| Exercise |
Copy the following lines word for word, with nothing changed.

START Data extract

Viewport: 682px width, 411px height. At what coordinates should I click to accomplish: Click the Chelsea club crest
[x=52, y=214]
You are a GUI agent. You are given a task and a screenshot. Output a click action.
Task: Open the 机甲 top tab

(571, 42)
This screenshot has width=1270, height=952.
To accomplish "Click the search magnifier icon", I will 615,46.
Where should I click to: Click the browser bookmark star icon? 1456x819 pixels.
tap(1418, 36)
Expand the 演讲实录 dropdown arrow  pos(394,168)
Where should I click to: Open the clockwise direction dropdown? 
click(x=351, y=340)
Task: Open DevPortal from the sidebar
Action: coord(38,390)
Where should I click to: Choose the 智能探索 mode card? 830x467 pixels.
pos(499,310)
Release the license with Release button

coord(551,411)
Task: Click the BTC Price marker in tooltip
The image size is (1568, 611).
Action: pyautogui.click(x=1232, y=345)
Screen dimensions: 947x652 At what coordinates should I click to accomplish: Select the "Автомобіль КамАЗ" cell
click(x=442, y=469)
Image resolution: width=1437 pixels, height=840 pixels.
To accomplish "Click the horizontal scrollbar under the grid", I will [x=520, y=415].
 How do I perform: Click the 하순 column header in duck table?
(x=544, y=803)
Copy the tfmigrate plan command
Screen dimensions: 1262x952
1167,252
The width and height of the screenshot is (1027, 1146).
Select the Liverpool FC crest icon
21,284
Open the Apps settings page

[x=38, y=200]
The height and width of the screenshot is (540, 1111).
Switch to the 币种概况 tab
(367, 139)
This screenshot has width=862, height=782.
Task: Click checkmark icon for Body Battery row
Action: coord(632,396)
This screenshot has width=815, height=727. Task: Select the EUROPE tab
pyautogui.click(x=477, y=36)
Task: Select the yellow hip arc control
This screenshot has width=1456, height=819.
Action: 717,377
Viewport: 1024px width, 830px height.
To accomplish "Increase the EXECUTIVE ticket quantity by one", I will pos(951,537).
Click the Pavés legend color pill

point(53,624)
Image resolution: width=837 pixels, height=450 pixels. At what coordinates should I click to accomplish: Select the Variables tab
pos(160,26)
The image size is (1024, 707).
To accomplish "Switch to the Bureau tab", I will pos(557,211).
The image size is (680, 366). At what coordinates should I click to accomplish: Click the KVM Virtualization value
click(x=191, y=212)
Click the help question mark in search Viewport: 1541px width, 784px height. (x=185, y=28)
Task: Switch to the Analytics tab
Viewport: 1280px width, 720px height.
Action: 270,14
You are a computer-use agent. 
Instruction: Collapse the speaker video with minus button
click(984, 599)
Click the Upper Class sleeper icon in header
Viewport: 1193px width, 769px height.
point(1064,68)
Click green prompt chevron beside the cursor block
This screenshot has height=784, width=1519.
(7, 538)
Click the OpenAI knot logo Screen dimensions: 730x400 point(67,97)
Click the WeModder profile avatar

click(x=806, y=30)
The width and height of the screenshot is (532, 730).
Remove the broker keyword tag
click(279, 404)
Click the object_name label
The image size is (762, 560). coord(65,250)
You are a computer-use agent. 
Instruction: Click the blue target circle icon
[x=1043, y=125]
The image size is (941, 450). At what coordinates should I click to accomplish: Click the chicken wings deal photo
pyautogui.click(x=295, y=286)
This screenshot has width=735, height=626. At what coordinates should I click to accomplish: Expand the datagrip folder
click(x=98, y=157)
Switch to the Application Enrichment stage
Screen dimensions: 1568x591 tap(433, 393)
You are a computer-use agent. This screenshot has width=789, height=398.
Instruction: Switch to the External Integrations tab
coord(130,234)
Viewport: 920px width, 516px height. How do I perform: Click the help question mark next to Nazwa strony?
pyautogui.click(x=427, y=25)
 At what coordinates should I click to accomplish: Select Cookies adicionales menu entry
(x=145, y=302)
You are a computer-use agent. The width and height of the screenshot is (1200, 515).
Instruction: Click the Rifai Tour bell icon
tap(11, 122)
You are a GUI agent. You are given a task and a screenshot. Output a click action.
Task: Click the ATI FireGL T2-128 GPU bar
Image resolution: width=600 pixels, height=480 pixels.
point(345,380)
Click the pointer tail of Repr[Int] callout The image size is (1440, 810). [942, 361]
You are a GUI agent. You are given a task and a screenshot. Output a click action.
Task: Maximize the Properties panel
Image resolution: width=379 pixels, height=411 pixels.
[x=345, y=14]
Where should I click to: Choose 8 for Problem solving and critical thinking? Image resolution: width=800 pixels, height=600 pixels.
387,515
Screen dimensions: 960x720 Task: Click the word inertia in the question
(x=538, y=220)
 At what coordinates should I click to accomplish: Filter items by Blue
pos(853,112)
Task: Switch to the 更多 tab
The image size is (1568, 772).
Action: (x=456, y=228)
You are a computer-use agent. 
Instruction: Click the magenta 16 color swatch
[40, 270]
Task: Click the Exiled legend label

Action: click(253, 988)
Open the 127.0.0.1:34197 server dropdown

END Data extract

| Result of this exercise |
Viewport: 682px width, 411px height. At what coordinates should I click to accomplish: Click the Chelsea club crest
[x=52, y=214]
You are a GUI agent. You are given a task and a screenshot. Output a click action.
Task: Open the 机甲 top tab

(571, 42)
This screenshot has width=1270, height=952.
To accomplish "Click the search magnifier icon", I will 615,46.
Where should I click to: Click the browser bookmark star icon? 1456x819 pixels.
tap(1418, 36)
Expand the 演讲实录 dropdown arrow  pos(394,168)
Where should I click to: Open the clockwise direction dropdown? 
click(x=351, y=340)
Task: Open DevPortal from the sidebar
Action: coord(38,390)
Where should I click to: Choose the 智能探索 mode card? 830x467 pixels.
pos(499,310)
Release the license with Release button

coord(551,411)
Task: Click the BTC Price marker in tooltip
The image size is (1568, 611).
Action: pyautogui.click(x=1232, y=345)
Screen dimensions: 947x652 At what coordinates should I click to accomplish: Select the "Автомобіль КамАЗ" cell
click(x=442, y=469)
Image resolution: width=1437 pixels, height=840 pixels.
To accomplish "Click the horizontal scrollbar under the grid", I will [x=520, y=415].
 How do I perform: Click the 하순 column header in duck table?
(x=544, y=803)
Copy the tfmigrate plan command
Screen dimensions: 1262x952
1167,252
The width and height of the screenshot is (1027, 1146).
Select the Liverpool FC crest icon
21,284
Open the Apps settings page

[x=38, y=200]
The height and width of the screenshot is (540, 1111).
Switch to the 币种概况 tab
(367, 139)
This screenshot has width=862, height=782.
Task: Click checkmark icon for Body Battery row
Action: coord(632,396)
This screenshot has width=815, height=727. Task: Select the EUROPE tab
pyautogui.click(x=477, y=36)
Task: Select the yellow hip arc control
This screenshot has width=1456, height=819.
Action: 717,377
Viewport: 1024px width, 830px height.
To accomplish "Increase the EXECUTIVE ticket quantity by one", I will pos(951,537).
Click the Pavés legend color pill

point(53,624)
Image resolution: width=837 pixels, height=450 pixels. At what coordinates should I click to accomplish: Select the Variables tab
pos(160,26)
The image size is (1024, 707).
To accomplish "Switch to the Bureau tab", I will pos(557,211).
The image size is (680, 366). At what coordinates should I click to accomplish: Click the KVM Virtualization value
click(x=191, y=212)
Click the help question mark in search Viewport: 1541px width, 784px height. (x=185, y=28)
Task: Switch to the Analytics tab
Viewport: 1280px width, 720px height.
Action: 270,14
You are a computer-use agent. 
Instruction: Collapse the speaker video with minus button
click(984, 599)
Click the Upper Class sleeper icon in header
Viewport: 1193px width, 769px height.
point(1064,68)
Click green prompt chevron beside the cursor block
This screenshot has height=784, width=1519.
(7, 538)
Click the OpenAI knot logo Screen dimensions: 730x400 point(67,97)
Click the WeModder profile avatar

click(x=806, y=30)
The width and height of the screenshot is (532, 730).
Remove the broker keyword tag
click(279, 404)
Click the object_name label
The image size is (762, 560). coord(65,250)
You are a computer-use agent. 
Instruction: Click the blue target circle icon
[x=1043, y=125]
The image size is (941, 450). At what coordinates should I click to accomplish: Click the chicken wings deal photo
pyautogui.click(x=295, y=286)
This screenshot has width=735, height=626. At what coordinates should I click to accomplish: Expand the datagrip folder
click(x=98, y=157)
Switch to the Application Enrichment stage
Screen dimensions: 1568x591 tap(433, 393)
You are a computer-use agent. This screenshot has width=789, height=398.
Instruction: Switch to the External Integrations tab
coord(130,234)
Viewport: 920px width, 516px height. How do I perform: Click the help question mark next to Nazwa strony?
pyautogui.click(x=427, y=25)
 At what coordinates should I click to accomplish: Select Cookies adicionales menu entry
(x=145, y=302)
You are a computer-use agent. The width and height of the screenshot is (1200, 515).
Instruction: Click the Rifai Tour bell icon
tap(11, 122)
You are a GUI agent. You are given a task and a screenshot. Output a click action.
Task: Click the ATI FireGL T2-128 GPU bar
Image resolution: width=600 pixels, height=480 pixels.
point(345,380)
Click the pointer tail of Repr[Int] callout The image size is (1440, 810). [942, 361]
You are a GUI agent. You are given a task and a screenshot. Output a click action.
Task: Maximize the Properties panel
Image resolution: width=379 pixels, height=411 pixels.
[x=345, y=14]
Where should I click to: Choose 8 for Problem solving and critical thinking? Image resolution: width=800 pixels, height=600 pixels.
387,515
Screen dimensions: 960x720 Task: Click the word inertia in the question
(x=538, y=220)
 At what coordinates should I click to accomplish: Filter items by Blue
pos(853,112)
Task: Switch to the 更多 tab
The image size is (1568, 772).
Action: (x=456, y=228)
You are a computer-use agent. 
Instruction: Click the magenta 16 color swatch
[40, 270]
Task: Click the Exiled legend label

Action: click(253, 988)
Open the 127.0.0.1:34197 server dropdown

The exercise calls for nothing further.